- _Aim_: Carry on the blog post about the movie Lifeforce below, picking up right after its last sentence.

- _Extract provided_:
--------------------------------
31 Days of Vampire Movies: Day 10

Day 10 in my 31 Days of Vampire Movies is the embodiment of “Shoot for the Moon. Even if you miss, you’ll land among the stars.” This quote from Norman Vincent Peale describes the utter madness that is Tobe Hooper’s Lifeforce.

DVD of Lifeforce on a DVD shelf

Lifeforce was based off a book by Colin Wilson, titled The Space Vampires. I mean, with a title like that, you know exactly what you’re getting. Add in the fact that this was produced by Cannon Films (if you are familiar with the 80s, you know who Cannon is. If not, oh boy. You have such an amazing adventure ahead of you) and you have all the ingredients for a movie that should have blown the ass off the entire decade. Instead, this is the movie that tanked Tobe Hooper’s career and dealt Cannon a financial blow they never really recovered from. To torture the metaphor, the Stars, in this case, happened to be the cold, harsh vacuum of space.
--------------------------------
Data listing
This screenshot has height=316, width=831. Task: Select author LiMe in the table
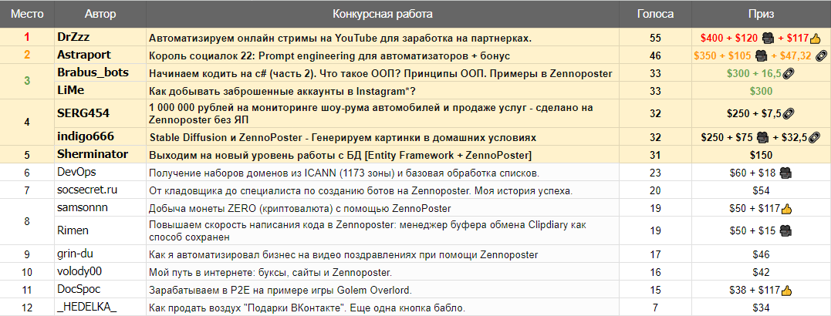[x=71, y=91]
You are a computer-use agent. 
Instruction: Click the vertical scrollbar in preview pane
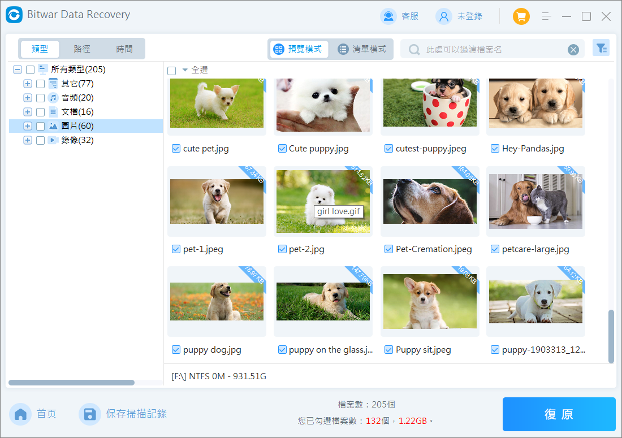611,336
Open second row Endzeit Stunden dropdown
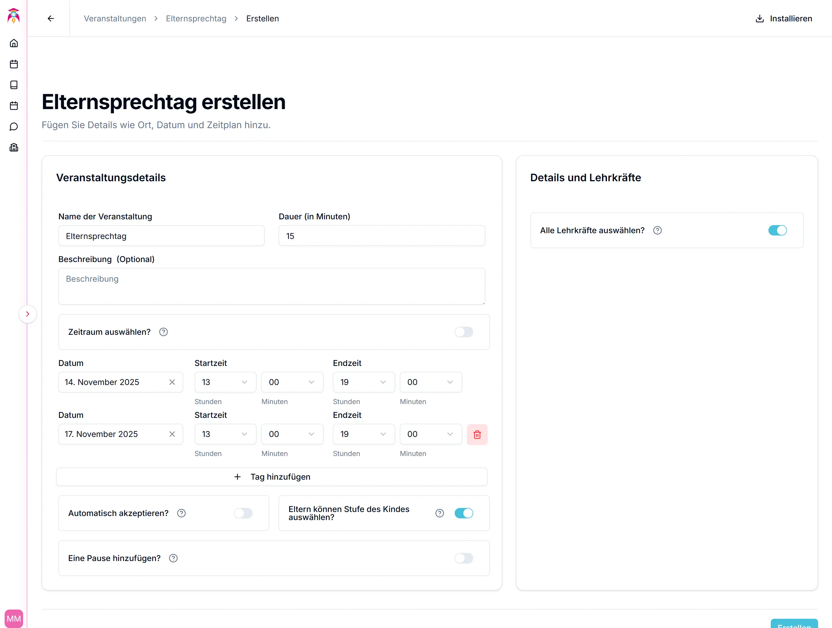 (x=363, y=434)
--------------------------------
- _Response for this exercise_:
Lifeforce was Cannon’s bid to jump from action B movies into the mainstream. It was ambitious sci-fi, and you can tell from the very first shot of the astronauts in space that they weren’t messing around. Every dime of the budget is on screen. Everyone takes this amazingly silly concept – aliens who happen to also be vampires, discovered by astronauts, who are brought to earth where shenanigans ensue – completely seriously, and the actors all do a better job than you would expect from such a wild concept.

The biggest flaw of the movie is that the first act is so much more put together than the back end. It reeks of studio interference, as plot lines that were meticulously set up were either forgotten or wrapped up almost as an after thought, and important characters are pushed off to the side and never given closure. The ending is rushed and even a bit nonsensical even for a movie made from a book called The Space Vampires.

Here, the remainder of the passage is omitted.